[Text — start]

Instead it is some erratic egtopic signals combined with our AFib & the Kardia is not programmed to identify it. Hence presented it as electrical noise.
It took my cardiographer some time to prove this to me... hugo40
I got mine through the AF Association, now in Chipping Norton, and I think they have a telephone support line… they might be able to help, or to tell you who to contact.
Just be aware that the Kardia communicates with the app via your Smartphone's microphone. It's not via bluetooth or wifi. You need to position the Kardia right next to the microphone "hole" on the phone to get a strong signal. Sometimes when the phone updates, it denies the Kardia app access to the microphone, so the device can't communicate. It is possible to change the permissions for an app and authorise use of the microphone but you need to do this via the phones settings. It's not difficult to do but is a bit different according to whether you are using Android or Apple iOS. In your case, you may also have a bad battery or a problematic app as well. Good luck.
To uninstall and reinstall the app, you have to go first into the phone/tablet settings, find the app manager or equivalent, and having selected the Kardia app it should offer an uninstall option. Then the app store/play store will let you install again.

[Text — finish]
[Data section — start]

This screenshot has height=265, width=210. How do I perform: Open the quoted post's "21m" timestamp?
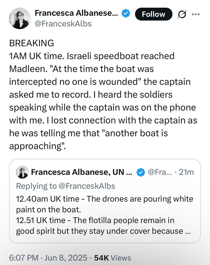(x=186, y=172)
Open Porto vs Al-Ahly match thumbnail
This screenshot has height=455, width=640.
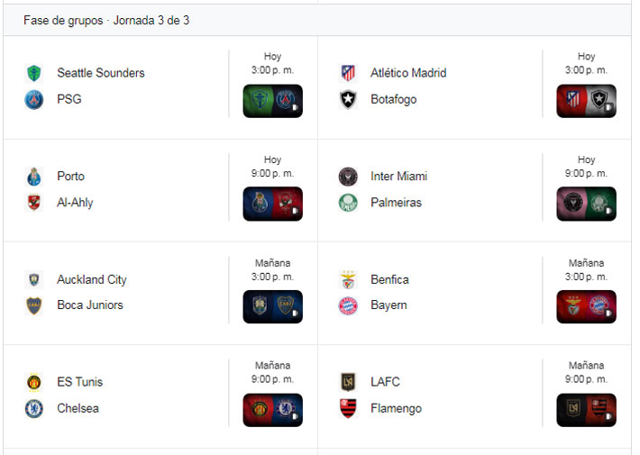(x=272, y=204)
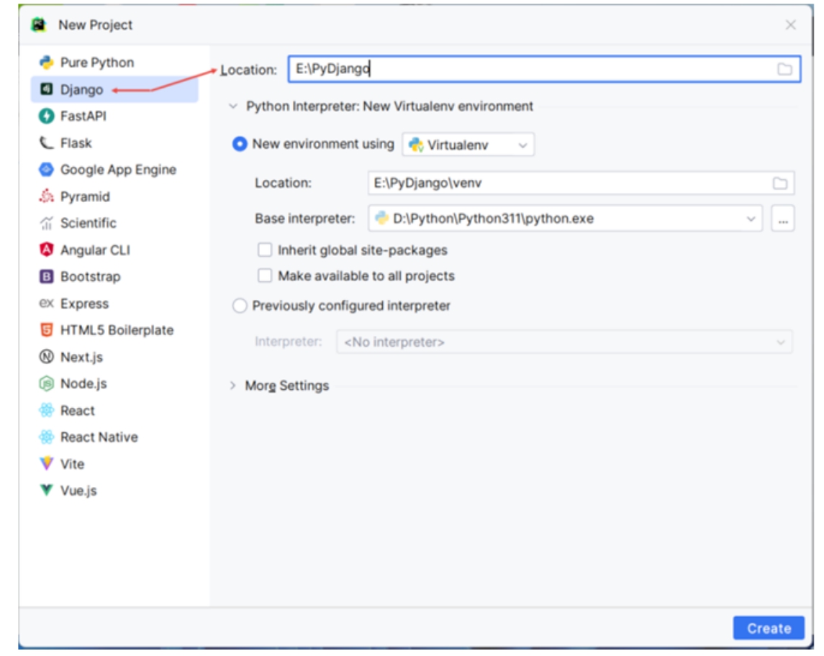
Task: Click the FastAPI project type icon
Action: (x=47, y=116)
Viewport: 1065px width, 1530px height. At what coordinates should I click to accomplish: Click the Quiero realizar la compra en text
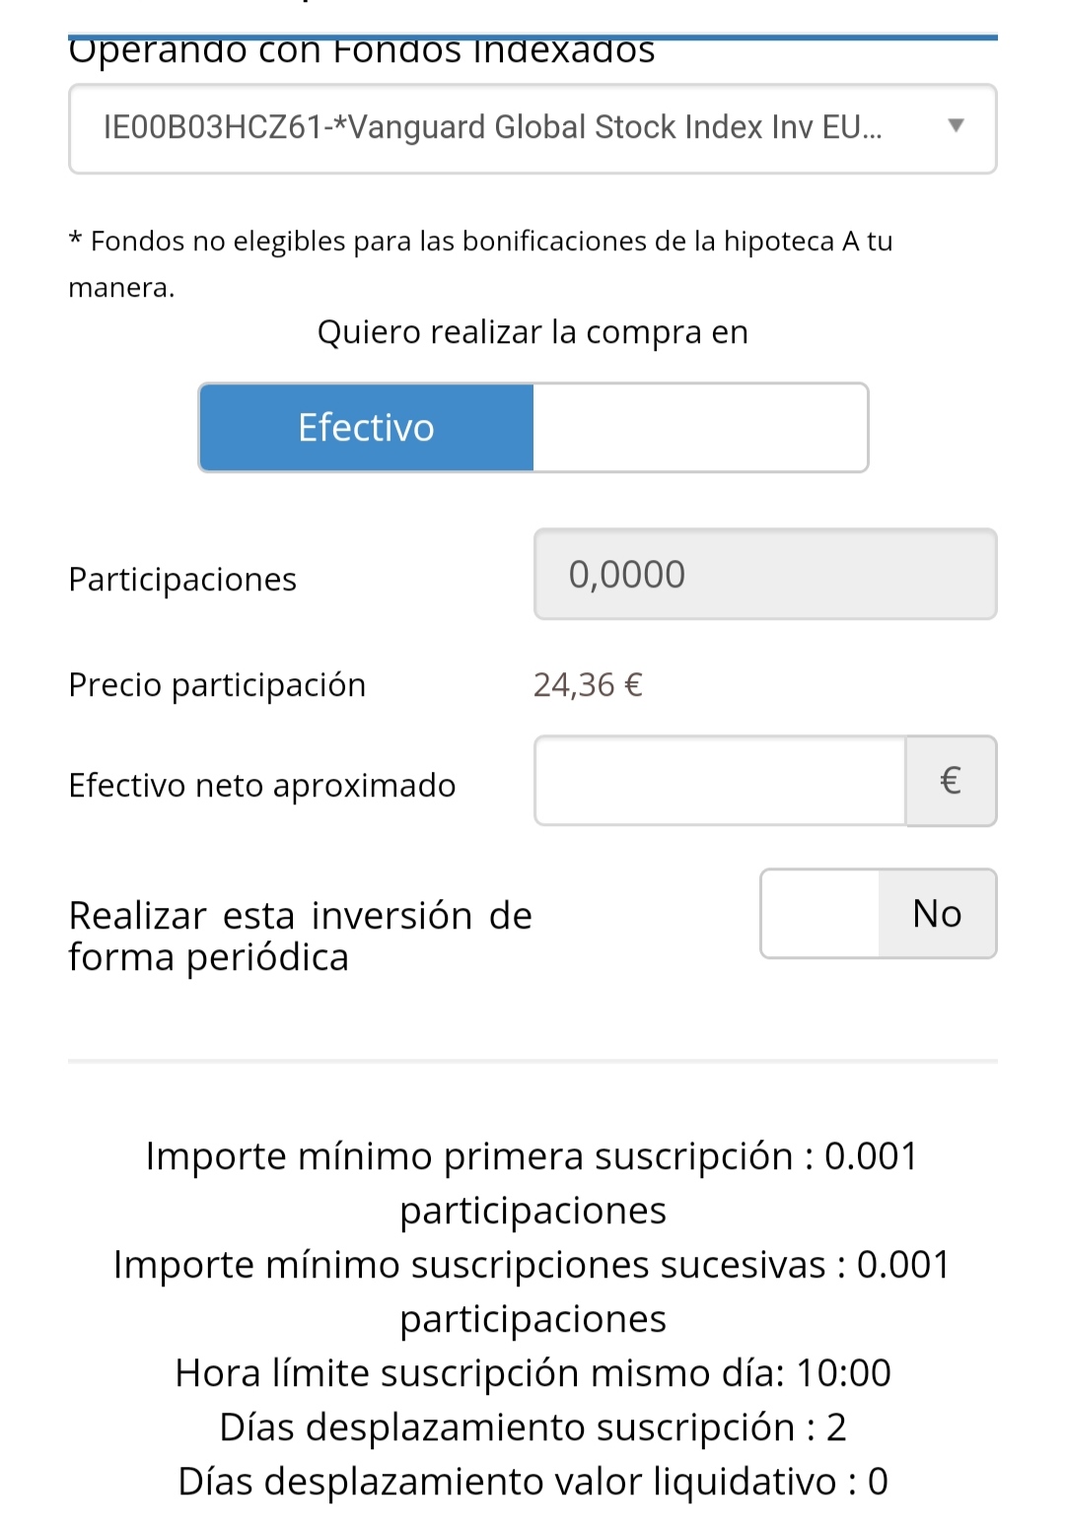[533, 332]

[Data section — finish]

#### [Aim of the exercise]
In the text about the Kardia, how does the Kardia communicate with its app?

#### [Expected answer]
Through the smartphone's microphone, not via Bluetooth or Wi-Fi.